Devin
Devin

Reputation: 911

Ways to add multiple columns to data frame using plyr/dplyr/purrr

I often have a need to mutate a data frame through the additional of several columns at once using a custom function, preferably using parallelization. Below are the ways I already know how to do this.

Setup

library(dplyr)
library(plyr)
library(purrr)
library(doMC)
registerDoMC(2)

df <- data.frame(x = rnorm(10), y = rnorm(10), z = rnorm(10))

Suppose that I want two new columns, foocol = x + y and barcol = (x + y) * 100, but that these are actually complex calculations done in a custom function.

Method 1: Add columns separately using rowwise and mutate

foo <- function(x, y) return(x + y)
bar <- function(x, y) return((x + y) * 100)

df_out1 <- df %>% rowwise() %>% mutate(foocol = foo(x, y), barcol = bar(x, y))

This is not a good solution since it requires two function calls for each row and two "expensive" calculations of x + y. It's also not parallelized.

Method 2: Trick ddply into rowwise operation

df2 <- df
df2$id <- 1:nrow(df2)

df_out2 <- ddply(df2, .(id), function(r) {
  foocol <- r$x + r$y
  barcol <- foocol * 100
  return(cbind(r, foocol, barcol))
}, .parallel = T)

Here I trick ddply into calling a function on each row by splitting on a unique id column I just created. It's clunky, though, and requires maintaining a useless column.

Method 3: splat

foobar <- function(x, y, ...) {
  foocol <- x + y
  barcol <- foocol * 100
  return(data.frame(x, y, ..., foocol, barcol))
}

df_out3 <- splat(foobar)(df)

I like this solution since you can reference the columns of df in the custom function (which can be anonymous if desired) without array comprehension. However, this method isn't parallelized.

Method 4: by_row

df_out4 <- df %>% by_row(function(r) {
  foocol <- r$x + r$y
  barcol <- foocol * 100
  return(data.frame(foocol = foocol, barcol = barcol))
}, .collate = "cols")

The by_row function from purrr eliminates the need for the unique id column, but this operation isn't parallelized.

Method 5: pmap_df

df_out5 <- pmap_df(df, foobar)
# or equivalently...
df_out5 <- df %>% pmap_df(foobar)

This is the best option I've found. The pmap family of functions also accept anonymous functions to apply to the arguments. I believe pmap_df converts df to a list and back, though, so maybe there is a performance hit.

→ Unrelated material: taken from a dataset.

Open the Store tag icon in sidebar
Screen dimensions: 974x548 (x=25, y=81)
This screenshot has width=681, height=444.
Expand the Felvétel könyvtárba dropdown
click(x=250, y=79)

It's also a bit annoying that I need to reference all the columns I plan on using for calculation in the function definition function(x, y, ...) instead of just function(r) for the row object.


Am I missing any good or better options? Are there any concerns with the methods I described?

Upvotes: 4

Views: 1644

Answers (1)

the_skua
the_skua

Reputation: 1291

How about using data.table?

library(data.table)

foo <- function(x, y) return(x + y)
bar <- function(x, y) return((x + y) * 100)

dt <- as.data.table(df)

dt[, foocol:=foo(x,y)]
dt[, barcol:=bar(x,y)]

The data.table library is quite fast and has at least some some potential for parallelization.